━━━━━ Extrait du texte ━━━━━
Les négociations entre monde public et monde privé commencent  ainsi très tôt. Elles dureront toute la vie. Pour faciliter la vie collective, des codes sont mis au point auxquels il faut souscrire. La politesse, par exemple, exige qu’on gratifie chacun d’un  « bonjour » qui, au fil du temps, a perdu sa signification : peu importe. En fait, nous ne sommes jamais complètement « nous-mêmes », et le plus souvent, nous respectons des convenances. Il s’agit  d’être admis dans la famille d’abord, puis plus tard, dans le groupe. Nous apprenons à tricher pour respecter le grand jeu collectif : notre « je » endosse le travestissement du jeu social. Le garçon de café joue son rôle de garçon de café, disait Sartre. Et en ce qui me concerne, j’attends que mes patients aient quitté la pièce pour mettre les pieds sur le bureau…

Petites tricheries sans conséquences, mais attestant du dédoublement inévitable entre personnage social et personne privée qui cohabitent chez chacun de nous. Dans la plupart des cas, le rôle social n’est pas écrasant : il n’impose pas une grande distance par rapport à la personne privée. Le garçon de café peut s’autoriser à ne pas plaisanter s’il n’est  pas d’humeur ;  quant à moi, je ne renonce pas à une part importante de moi-même en gardant les pieds sous le bureau. Dans les deux cas, le personnage social fait simplement partie du décor : on  attend du serveur une consommation, et du médecin une prescription - laissant à tous deux le soin de s’accorder au contexte, pour ne pas perturber le bon déroulement de l’office.
━━━━━ Données fournies ━━━━━
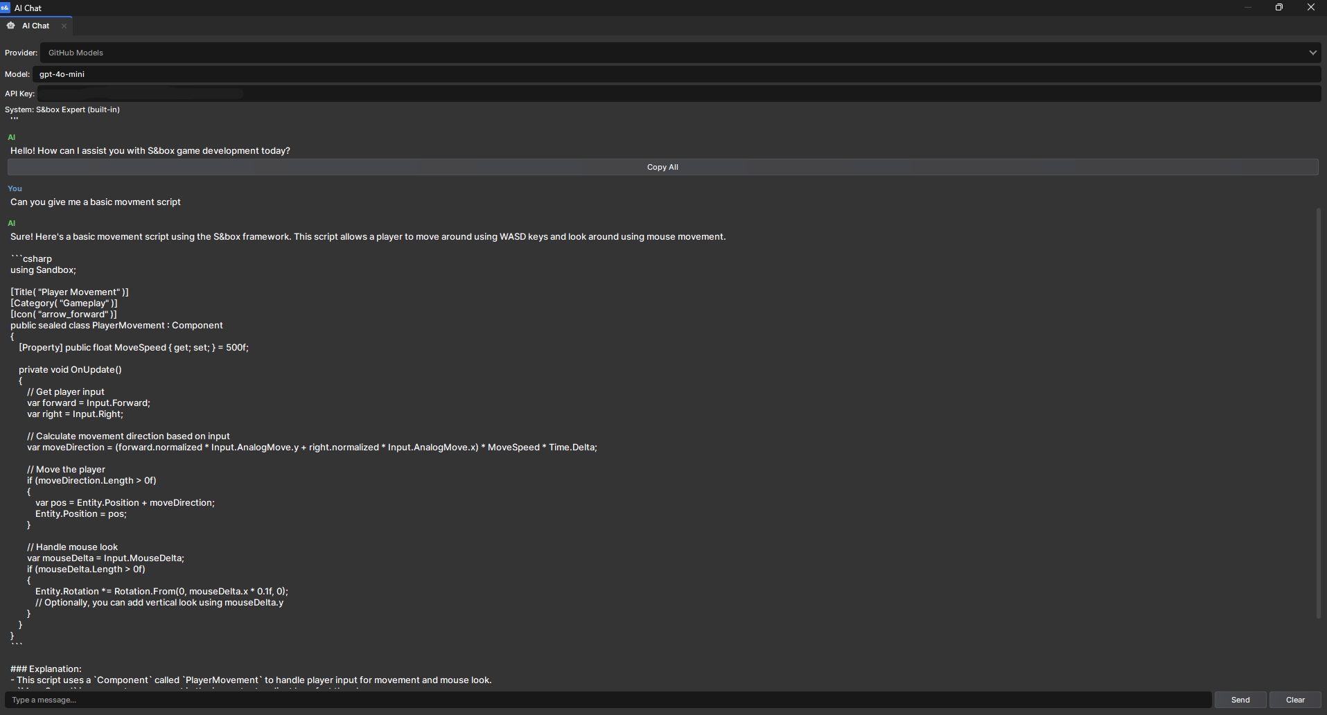
Task: Click the AI greeting 'Hello! How can I assist' message
Action: 150,151
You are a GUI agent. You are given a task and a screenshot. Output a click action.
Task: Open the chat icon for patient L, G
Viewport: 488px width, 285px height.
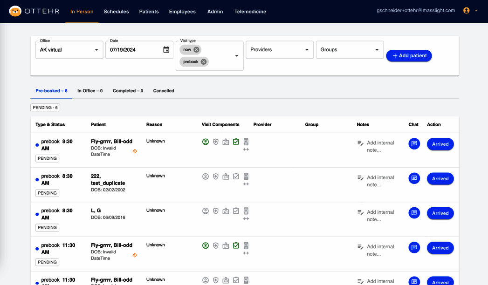pyautogui.click(x=414, y=213)

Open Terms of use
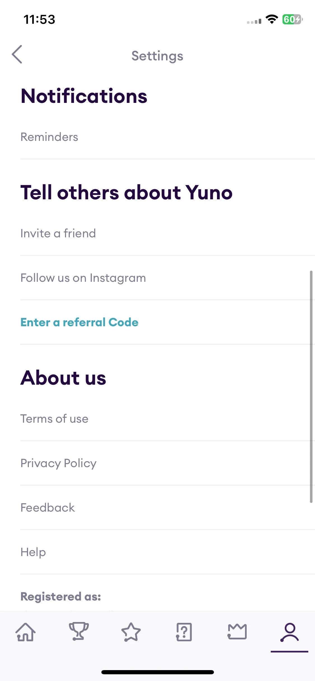167,419
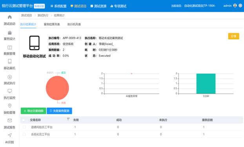Viewport: 244px width, 147px height.
Task: Check the select-all checkbox in table header
Action: pos(24,120)
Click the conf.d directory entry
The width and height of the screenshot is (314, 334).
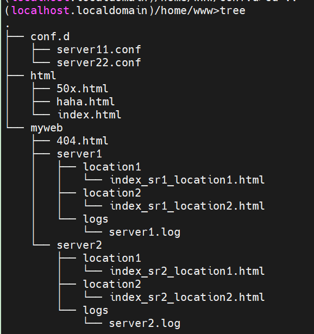(50, 36)

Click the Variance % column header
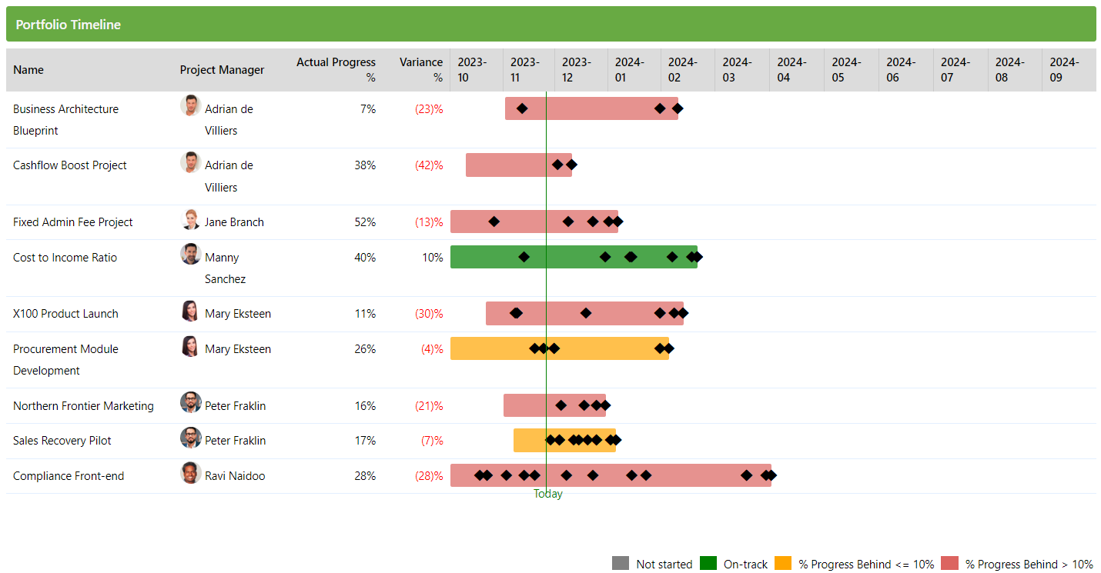tap(421, 70)
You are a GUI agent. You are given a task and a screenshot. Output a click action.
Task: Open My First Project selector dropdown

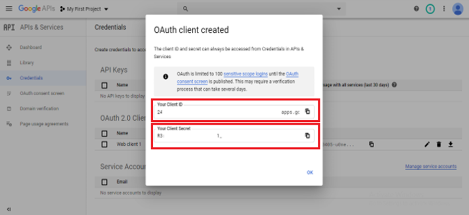(84, 9)
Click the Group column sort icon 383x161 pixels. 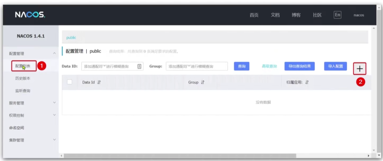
━━━━━
Exercices:
• a. Relevez tous les mots que l'extrait met entre guillemets.
• b. Dans l'extrait, qui a dit que le garçon de café joue son rôle de garçon de café ?
• c. Recopiez mot pour mot le passage de l'extrait qui s'ouvre sur les mots contenant « Petites tricheries sans » et se termine par « déroulement de l’office. ».

Corrigé:
• a. « bonjour », « nous-mêmes », « je »

• b. Sartre

• c.
Petites tricheries sans conséquences, mais attestant du dédoublement inévitable entre personnage social et personne privée qui cohabitent chez chacun de nous. Dans la plupart des cas, le rôle social n’est pas écrasant : il n’impose pas une grande distance par rapport à la personne privée. Le garçon de café peut s’autoriser à ne pas plaisanter s’il n’est  pas d’humeur ;  quant à moi, je ne renonce pas à une part importante de moi-même en gardant les pieds sous le bureau. Dans les deux cas, le personnage social fait simplement partie du décor : on  attend du serveur une consommation, et du médecin une prescription - laissant à tous deux le soin de s’accorder au contexte, pour ne pas perturber le bon déroulement de l’office.